Mini electric guitar

though it is totally giving me Stryper flashbacks.

The question of  “What do I want for Christmas” has not been an easy one this year.  Stuff is easy to acquire, and I am mostly more interested in getting rid of stuff right now. I want time, and space, and tranquility, and perhaps a momentary absence of responsibility for anyone other than myself.

A bit of that is starting to translate into my art-making. More and more, I am working on things that are for no one but me, that don’t fit with anything I have done before. I have no real plans to show them anywhere, maybe not even here; it’s all about the process. It feels very Action Painting, and I certainly never thought I would be making art in way that Clement Greenberg would approve of.
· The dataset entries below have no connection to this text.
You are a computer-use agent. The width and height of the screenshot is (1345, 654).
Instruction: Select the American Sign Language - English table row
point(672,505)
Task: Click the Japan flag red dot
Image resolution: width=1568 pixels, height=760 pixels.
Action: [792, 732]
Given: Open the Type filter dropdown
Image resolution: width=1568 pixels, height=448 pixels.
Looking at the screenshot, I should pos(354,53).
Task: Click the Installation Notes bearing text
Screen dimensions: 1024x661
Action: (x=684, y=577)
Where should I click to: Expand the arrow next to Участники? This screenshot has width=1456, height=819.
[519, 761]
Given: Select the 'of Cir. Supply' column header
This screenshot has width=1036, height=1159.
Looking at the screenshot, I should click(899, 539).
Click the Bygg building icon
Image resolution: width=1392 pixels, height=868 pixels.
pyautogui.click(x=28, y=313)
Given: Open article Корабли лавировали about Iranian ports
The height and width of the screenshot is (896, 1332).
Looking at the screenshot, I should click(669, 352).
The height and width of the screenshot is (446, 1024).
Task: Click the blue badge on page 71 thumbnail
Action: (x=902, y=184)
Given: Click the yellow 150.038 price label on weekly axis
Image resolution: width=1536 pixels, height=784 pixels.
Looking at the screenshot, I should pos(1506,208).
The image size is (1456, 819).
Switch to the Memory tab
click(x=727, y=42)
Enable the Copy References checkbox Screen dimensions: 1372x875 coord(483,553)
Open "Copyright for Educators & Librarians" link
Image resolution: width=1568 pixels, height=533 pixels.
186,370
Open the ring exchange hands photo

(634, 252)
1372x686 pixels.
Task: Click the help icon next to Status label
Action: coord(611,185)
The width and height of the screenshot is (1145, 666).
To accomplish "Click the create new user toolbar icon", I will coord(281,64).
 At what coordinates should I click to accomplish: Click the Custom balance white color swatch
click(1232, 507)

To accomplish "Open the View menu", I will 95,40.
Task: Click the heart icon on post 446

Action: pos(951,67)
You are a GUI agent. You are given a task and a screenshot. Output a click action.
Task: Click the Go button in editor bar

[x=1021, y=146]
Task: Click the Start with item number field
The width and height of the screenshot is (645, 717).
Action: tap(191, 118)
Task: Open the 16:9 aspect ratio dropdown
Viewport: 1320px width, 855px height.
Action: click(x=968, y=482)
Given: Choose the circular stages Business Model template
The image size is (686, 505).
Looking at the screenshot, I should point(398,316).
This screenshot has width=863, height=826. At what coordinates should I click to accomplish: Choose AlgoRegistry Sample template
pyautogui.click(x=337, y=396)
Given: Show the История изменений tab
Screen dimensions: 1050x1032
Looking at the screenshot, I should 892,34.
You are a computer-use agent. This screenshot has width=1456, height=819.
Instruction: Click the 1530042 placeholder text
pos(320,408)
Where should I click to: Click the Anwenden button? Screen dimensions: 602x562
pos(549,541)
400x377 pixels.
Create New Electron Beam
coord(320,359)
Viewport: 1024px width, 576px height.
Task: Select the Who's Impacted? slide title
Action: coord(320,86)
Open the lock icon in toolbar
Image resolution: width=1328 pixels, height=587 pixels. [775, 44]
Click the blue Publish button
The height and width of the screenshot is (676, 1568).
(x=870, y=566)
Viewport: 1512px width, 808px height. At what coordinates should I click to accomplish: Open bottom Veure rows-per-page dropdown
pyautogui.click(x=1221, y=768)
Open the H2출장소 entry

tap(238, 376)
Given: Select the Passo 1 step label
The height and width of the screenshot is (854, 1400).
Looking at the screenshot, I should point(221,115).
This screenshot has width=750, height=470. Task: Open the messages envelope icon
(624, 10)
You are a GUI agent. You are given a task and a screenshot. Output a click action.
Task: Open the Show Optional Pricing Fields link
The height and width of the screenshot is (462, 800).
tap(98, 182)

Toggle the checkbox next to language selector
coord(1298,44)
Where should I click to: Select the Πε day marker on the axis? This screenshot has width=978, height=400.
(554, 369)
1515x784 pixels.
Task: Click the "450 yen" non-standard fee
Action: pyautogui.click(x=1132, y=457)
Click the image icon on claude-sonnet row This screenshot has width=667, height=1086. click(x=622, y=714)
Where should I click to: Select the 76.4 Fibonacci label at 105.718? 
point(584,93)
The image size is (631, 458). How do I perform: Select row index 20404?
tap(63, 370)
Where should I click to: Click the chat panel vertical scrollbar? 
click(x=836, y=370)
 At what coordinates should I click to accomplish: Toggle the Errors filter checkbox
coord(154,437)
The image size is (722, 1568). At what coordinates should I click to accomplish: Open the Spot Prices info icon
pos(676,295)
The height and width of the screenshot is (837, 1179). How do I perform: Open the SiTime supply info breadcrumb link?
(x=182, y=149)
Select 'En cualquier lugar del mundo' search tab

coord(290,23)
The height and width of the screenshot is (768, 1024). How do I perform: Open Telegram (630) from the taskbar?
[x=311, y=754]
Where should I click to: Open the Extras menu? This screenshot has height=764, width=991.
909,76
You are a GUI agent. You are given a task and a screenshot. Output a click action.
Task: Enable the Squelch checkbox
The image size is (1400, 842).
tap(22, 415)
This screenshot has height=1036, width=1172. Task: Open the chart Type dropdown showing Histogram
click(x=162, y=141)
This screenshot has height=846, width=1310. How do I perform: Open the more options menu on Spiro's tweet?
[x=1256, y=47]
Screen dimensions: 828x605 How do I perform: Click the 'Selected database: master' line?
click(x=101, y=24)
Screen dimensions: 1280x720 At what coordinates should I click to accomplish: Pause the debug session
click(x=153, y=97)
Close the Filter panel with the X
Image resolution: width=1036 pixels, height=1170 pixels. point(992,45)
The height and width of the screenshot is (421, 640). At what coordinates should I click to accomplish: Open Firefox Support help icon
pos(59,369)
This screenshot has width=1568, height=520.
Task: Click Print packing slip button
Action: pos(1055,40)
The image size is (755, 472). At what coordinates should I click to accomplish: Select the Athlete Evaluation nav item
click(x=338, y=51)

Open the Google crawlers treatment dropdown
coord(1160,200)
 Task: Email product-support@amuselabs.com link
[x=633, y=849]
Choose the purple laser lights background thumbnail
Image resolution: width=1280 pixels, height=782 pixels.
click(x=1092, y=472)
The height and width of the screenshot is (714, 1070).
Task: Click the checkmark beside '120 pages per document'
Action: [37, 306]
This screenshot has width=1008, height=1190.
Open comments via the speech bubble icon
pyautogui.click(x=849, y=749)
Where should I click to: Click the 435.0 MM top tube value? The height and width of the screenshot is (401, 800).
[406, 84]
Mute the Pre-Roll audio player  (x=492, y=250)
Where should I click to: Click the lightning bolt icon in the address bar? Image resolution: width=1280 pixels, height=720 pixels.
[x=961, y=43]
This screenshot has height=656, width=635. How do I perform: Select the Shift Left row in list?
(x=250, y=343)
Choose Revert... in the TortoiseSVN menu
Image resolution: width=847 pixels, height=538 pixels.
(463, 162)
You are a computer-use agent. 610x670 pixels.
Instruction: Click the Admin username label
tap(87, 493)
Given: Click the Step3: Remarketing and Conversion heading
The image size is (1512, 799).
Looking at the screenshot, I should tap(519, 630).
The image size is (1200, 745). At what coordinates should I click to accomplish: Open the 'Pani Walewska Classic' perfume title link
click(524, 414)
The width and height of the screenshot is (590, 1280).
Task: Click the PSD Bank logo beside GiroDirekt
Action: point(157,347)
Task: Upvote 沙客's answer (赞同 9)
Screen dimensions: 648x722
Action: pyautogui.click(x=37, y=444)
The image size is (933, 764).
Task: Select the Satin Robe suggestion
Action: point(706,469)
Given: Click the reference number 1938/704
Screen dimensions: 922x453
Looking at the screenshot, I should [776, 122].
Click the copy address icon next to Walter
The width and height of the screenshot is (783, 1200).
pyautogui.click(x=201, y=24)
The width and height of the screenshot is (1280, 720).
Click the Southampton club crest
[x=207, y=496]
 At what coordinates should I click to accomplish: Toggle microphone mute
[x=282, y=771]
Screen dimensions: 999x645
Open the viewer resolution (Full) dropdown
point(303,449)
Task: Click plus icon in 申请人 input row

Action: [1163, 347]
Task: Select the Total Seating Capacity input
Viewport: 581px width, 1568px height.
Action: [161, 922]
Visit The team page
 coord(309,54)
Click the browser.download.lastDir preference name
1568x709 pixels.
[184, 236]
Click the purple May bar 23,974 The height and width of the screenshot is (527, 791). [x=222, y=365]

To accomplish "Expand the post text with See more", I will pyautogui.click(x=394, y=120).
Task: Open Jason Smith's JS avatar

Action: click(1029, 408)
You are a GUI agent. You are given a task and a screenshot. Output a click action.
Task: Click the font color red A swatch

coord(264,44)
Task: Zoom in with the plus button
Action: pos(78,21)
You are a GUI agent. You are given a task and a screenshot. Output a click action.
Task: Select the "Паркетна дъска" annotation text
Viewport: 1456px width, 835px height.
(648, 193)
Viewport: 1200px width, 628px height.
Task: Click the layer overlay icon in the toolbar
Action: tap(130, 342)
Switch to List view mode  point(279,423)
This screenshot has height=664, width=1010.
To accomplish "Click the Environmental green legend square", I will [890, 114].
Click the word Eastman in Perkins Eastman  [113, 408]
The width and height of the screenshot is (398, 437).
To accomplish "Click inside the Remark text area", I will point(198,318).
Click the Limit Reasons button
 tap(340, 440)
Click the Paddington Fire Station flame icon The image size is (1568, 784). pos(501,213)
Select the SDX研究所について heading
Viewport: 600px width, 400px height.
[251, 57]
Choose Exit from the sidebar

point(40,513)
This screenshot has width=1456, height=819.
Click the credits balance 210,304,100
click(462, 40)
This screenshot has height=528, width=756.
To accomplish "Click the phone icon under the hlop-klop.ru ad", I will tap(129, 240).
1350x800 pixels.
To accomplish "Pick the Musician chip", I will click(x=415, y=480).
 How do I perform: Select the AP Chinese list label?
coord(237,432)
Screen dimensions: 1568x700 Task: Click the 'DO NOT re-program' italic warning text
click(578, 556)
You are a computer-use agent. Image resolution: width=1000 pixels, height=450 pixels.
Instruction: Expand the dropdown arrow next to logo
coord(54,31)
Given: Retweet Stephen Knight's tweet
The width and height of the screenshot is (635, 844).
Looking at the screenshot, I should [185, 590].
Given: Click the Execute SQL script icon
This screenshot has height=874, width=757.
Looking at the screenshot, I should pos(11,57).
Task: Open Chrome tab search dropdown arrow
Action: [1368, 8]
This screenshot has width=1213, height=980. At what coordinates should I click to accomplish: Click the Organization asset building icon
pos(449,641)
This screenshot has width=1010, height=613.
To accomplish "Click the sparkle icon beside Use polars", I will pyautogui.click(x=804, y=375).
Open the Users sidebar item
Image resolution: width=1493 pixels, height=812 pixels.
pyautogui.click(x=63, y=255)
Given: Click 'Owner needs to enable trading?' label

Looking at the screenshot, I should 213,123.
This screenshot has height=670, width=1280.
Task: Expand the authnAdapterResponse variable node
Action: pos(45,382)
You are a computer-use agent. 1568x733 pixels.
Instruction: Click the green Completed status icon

I will need, in the time between now and Norwescon (where I will be talking on several as-yet-undetermined panels (well, Poly Parenting is pretty much a lock), and exhibiting in the Art Show) to make some work that is genre relevant again. The thought of showing all the same work two years in a row really makes me cringe, but I cannot leave it to the last minute, because encaustic takes time to cure and wax is really where I am focused right now.

I do have one early resolution for 2012; it is time to stop denying myself the “good” art supplies and working bigger “until I am ready.” Because when am I actually going to feel ready? Also, painting/drawing small is incredibly hard for me. I need to just accept that and work  where I can be comfortably gestural, and not be so frustrated trying to contain myself to a 6×6 board.

Also, I am writing this post from a coffeehouse while using their wifi; I feel like I have unlocked a new achievement in the “self-employed” game.